The group has a combined assurance model for internal use. This model is designed to cover key risks through a combination of assurance service providers and functions as appropriate for Naspers.
An overview of combined assurance per key risk is reported for consideration by the joint audit and risk committees.
The scope for our group internal audit and risk support function includes all controlled assets. The head of internal audit and risk support reports to the audit committee and presents for its approval an objective-driven, risk-based internal audit plan. Where required, external parties, such as forensic specialists or data-analytics experts, support the internal audit function. Other external assurance providers are enlisted as needed. In our more regulated businesses (like PayU), regulatory inspectors visit on an ongoing periodic basis.
The audit committee appoints the external auditor, reviews the auditor’s independence annually and oversees the external audit. The committee makes recommendations to the board and assists the board in ensuring the integrity of external reports.
(1) As identified in the framework of the International Integrated Reporting Council: financial, human, intellectual, manufacturing, social and relationship and natural capitals.
(2) The Institute of Directors in Southern Africa NPC (IoDSA) owns all copyright and trademarks for King IV.
Statement of the board of directors on the integrated annual report
This report is primarily intended to address the information requirements of long-term investors (our equity shareholders, bondholders and prospective investors). We also present information relevant to the way we create value for other key stakeholders, including our employees, clients, customers, regulators and society.
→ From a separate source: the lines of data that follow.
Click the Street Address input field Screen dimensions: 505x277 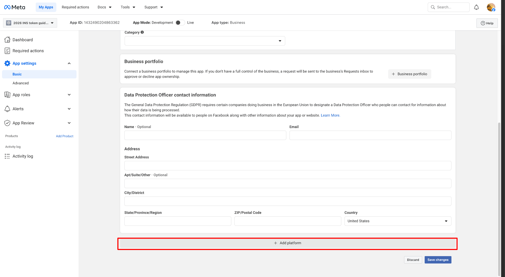tap(287, 165)
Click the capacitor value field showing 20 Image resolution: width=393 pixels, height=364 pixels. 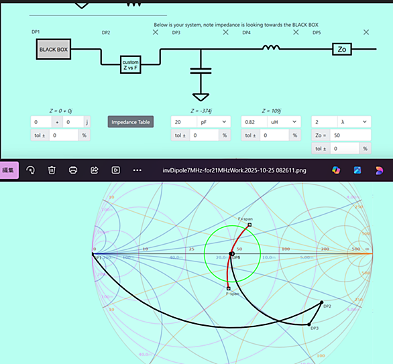pos(184,122)
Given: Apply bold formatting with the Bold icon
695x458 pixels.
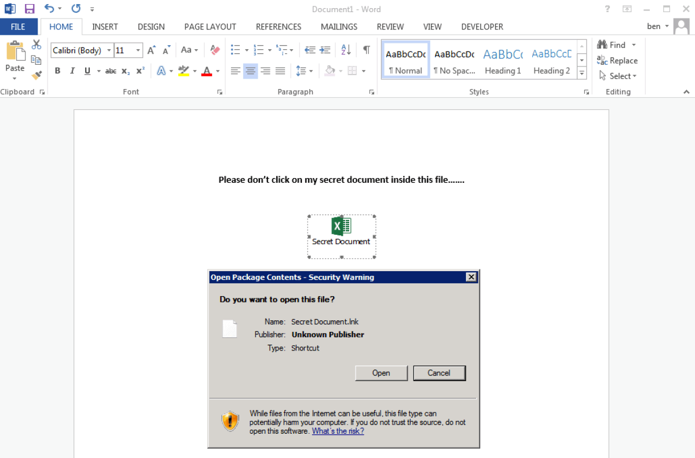Looking at the screenshot, I should [x=57, y=71].
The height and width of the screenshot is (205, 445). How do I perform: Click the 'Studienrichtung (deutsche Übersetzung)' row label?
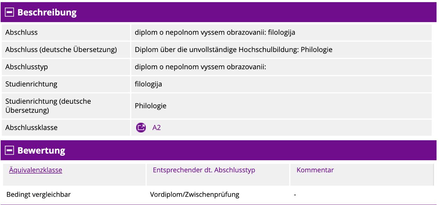(x=48, y=106)
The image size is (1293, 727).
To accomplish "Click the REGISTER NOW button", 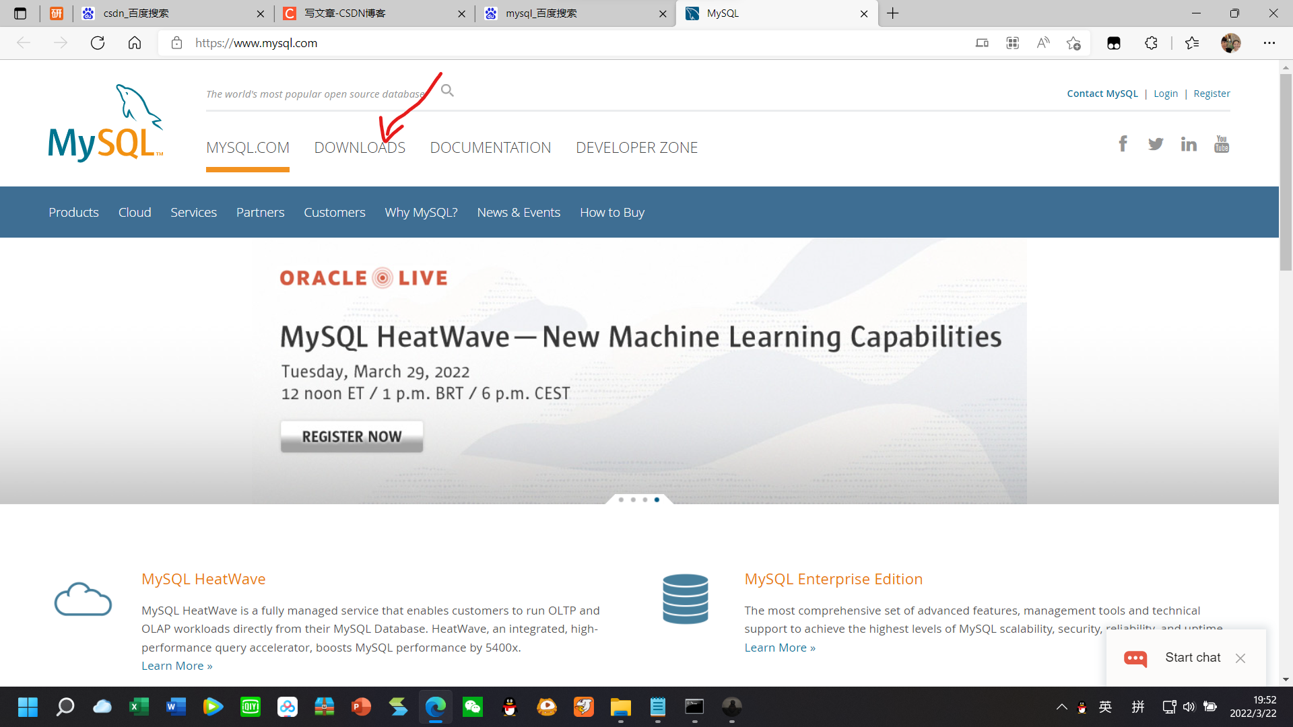I will (x=351, y=436).
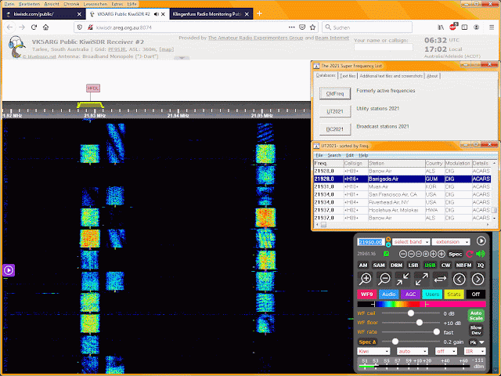Page waterfall right with circled right arrow
This screenshot has width=501, height=376.
(478, 279)
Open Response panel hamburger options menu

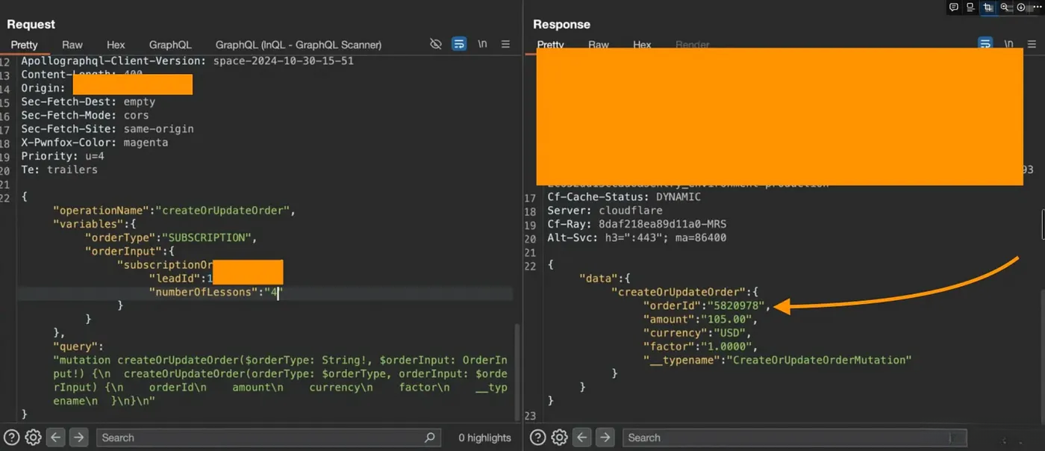1031,44
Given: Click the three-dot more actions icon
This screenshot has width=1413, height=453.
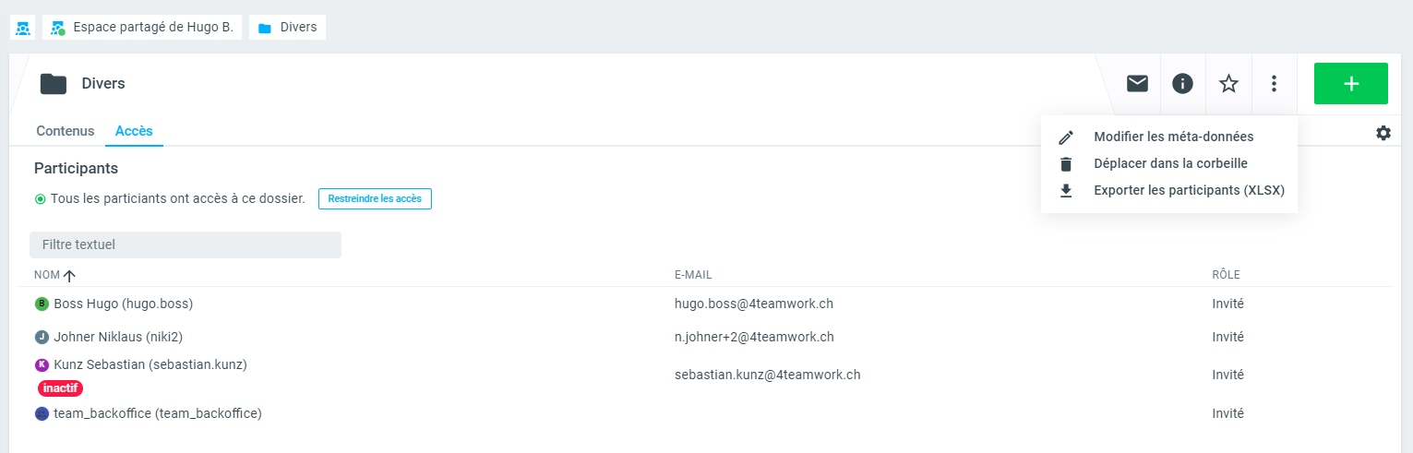Looking at the screenshot, I should tap(1274, 84).
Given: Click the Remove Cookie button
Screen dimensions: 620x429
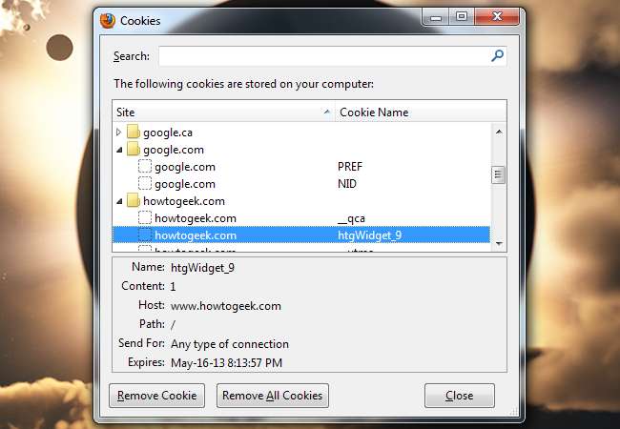Looking at the screenshot, I should tap(157, 396).
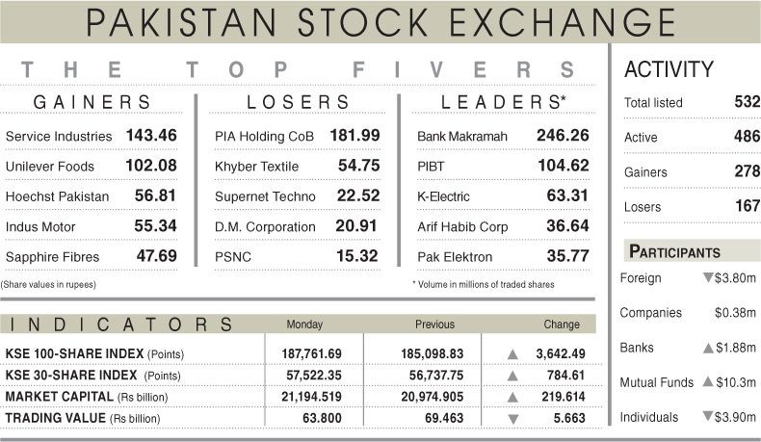The width and height of the screenshot is (761, 442).
Task: Click the Bank Makramah leader entry
Action: (461, 137)
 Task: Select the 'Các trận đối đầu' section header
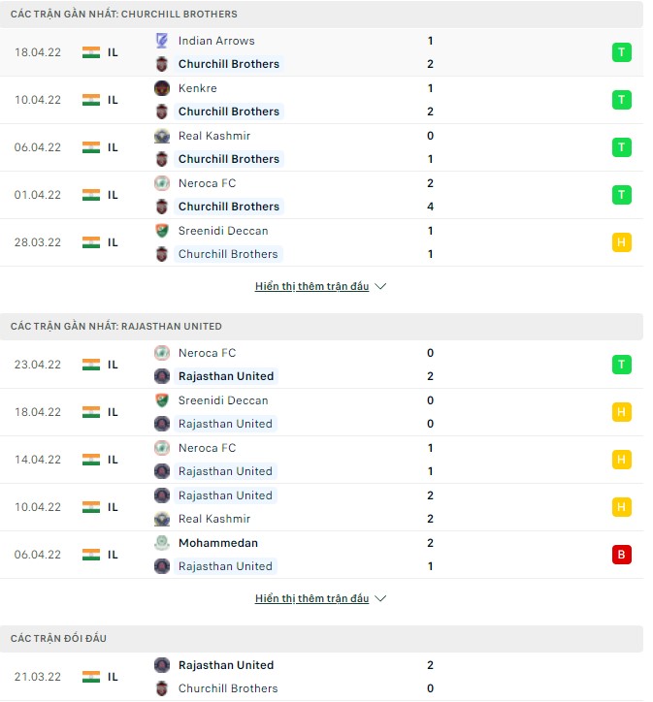tap(58, 639)
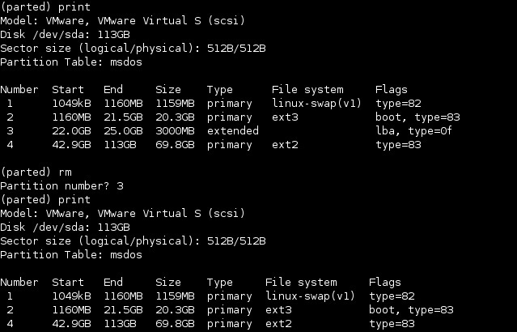Click the '(parted) rm' command line
517x332 pixels.
point(36,172)
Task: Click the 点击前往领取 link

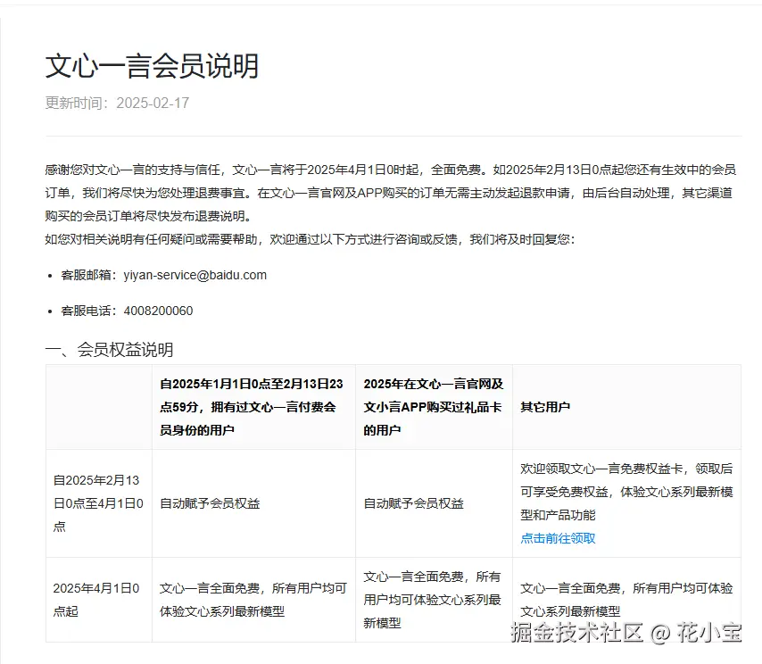Action: pos(557,538)
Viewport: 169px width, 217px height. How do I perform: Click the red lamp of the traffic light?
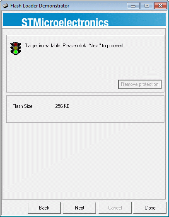tap(16, 44)
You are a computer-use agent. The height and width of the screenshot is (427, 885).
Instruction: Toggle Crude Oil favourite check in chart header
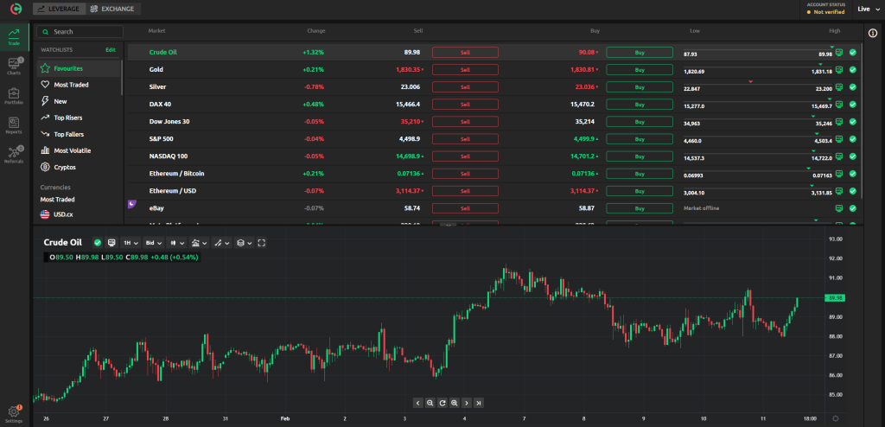pos(98,243)
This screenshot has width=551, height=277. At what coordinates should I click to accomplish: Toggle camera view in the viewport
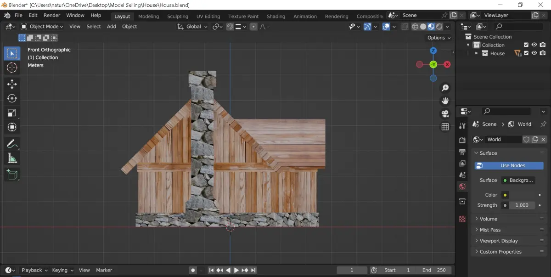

After being reviewed by the audit committee and board, the board approved the integrated annual report. The summarised consolidated annual financial statements were prepared in accordance with IFRS and the Companies Act, while the integrated annual report was prepared using the IIRC framework and recommendations of King IV. In our opinion, the integrated annual report and annual financial statements fairly reflect the financial position of the group at 31 March 2020 and its operations for the year then ended.